On 07/15/10 09:52 AM, Darren Kenny wrote:
Hi,
I would like to get the code review for the Data Object Cache under way. The
webrev is at:
http://cr.opensolaris.org/~dkenny/install_doc/
Because it's been mainly written in the cud_dc gate, I've pulled out my specific
changes and created another workspace based off slim_source (thanks Karen for
the suggestion) to be able to provide it in isolation from the cud_dc work and
(hopefully) give a more read-able webrev.
Any comments/suggestions are much appreciated.
If at all possible, I would like to get the first round of comments by Friday
next, July 23.
Thanks,
Darren.
Hi Darren,
I tried to avoid repeating Drew's comments. In addition to his general
PEP 8 notes, and my addendum on use scenarios for "is None" (to
reiterate: use "if <variable>:" or "if <var> is None:" depending on
context, but never "if <variable> == None:"). Additionally, I started
this review before your first round of edits - I'll try to remove
anything that was fixed in the intermediate update, but if I've left
something in that you've already fixed, or the line numbers are slightly
off, that's why.
As with my review of the logging service, I'm trying to be extra
detailed here since this is a CUD component that will be around for,
ideally, a long while.
General: Naming - Looking at the layout of the vendor-packages files
added, the file/package names seem rather verbose. I suggest the following:
Rename data_object_cache to simply "cache" or "data_cache".
Move all of cache/data_object.py into cache/__init__.py. This allows one
to import the cache using simply:
"import osol_install.cache"
which would be preferably to "import
osol_install.data_object_cache.data_object_cache" which is not only
redundant, but causes python import problems in some cases -
specifically, statements along the lines of "import
data_object_cache.xyz" can confuse the import mechanism (does it refer
to osol_install.doc.xyz, or osol_install.doc.doc.xyz?).
Additionally, regardless of if/how the names change, please use absolute
imports: "import osol_install.data_object_cache.data_object as
data_object" rather than "import data_object" for example.
usr/src/lib/Makefile:
Copyright needs updating.
52: Please alphabetize.
prototype_com:
No need to bother updating
data_object.py:
36, 41, 46: These comments don't add much value
37-47: It would be of value to define a common base exception class for
the DOC, and have these subclass that.
194: Nit: I think this should simply be a method, has_children(), not a
property. It "feels" more like a computed value rather than an attribute.
207: Having the default for "class_type" be DataObject (or have the
function set class_type = DataObject if it is passed in as None) would
simplify some of the logic on line 250.
242: It'd be simpler to just assert that the length of the returned list
were > 0. However, I'd argue that it's not an error to look for
something by name or class and not find any - I think returning an empty
list in those scenarios would be appropriate.
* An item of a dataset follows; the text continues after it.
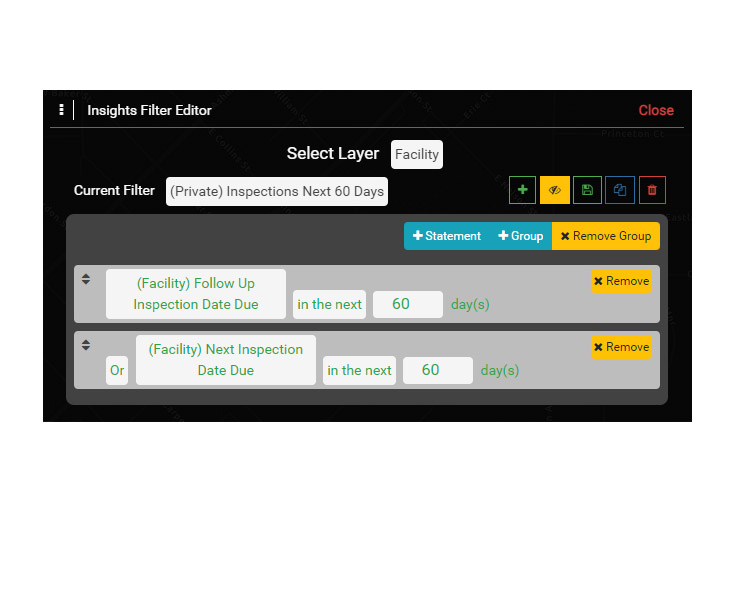
Task: Open the three-dot menu beside Insights Filter Editor
Action: pyautogui.click(x=61, y=110)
243-251: Storing the children in a dictionary (where key = name, and
value = [list of DataObjects]) rather than a flat list would speed up
the look-ups by name. (Or, storing a set of references in a dictionary,
if global ordering is important - however, I wonder how important
ordering is for anything other than DataObjects grouped by name?)
259: If this is kept (and for future reference), the trailing '\'
characters are unnecessary (within a parentheses), and the casts to
string on line 260 are also unnecessary (the %s action automatically
calls str() on the object to be formatted). I'd also re-break it more
like this:
raise ObjectNotFound("No matching objects found: name = '%s'"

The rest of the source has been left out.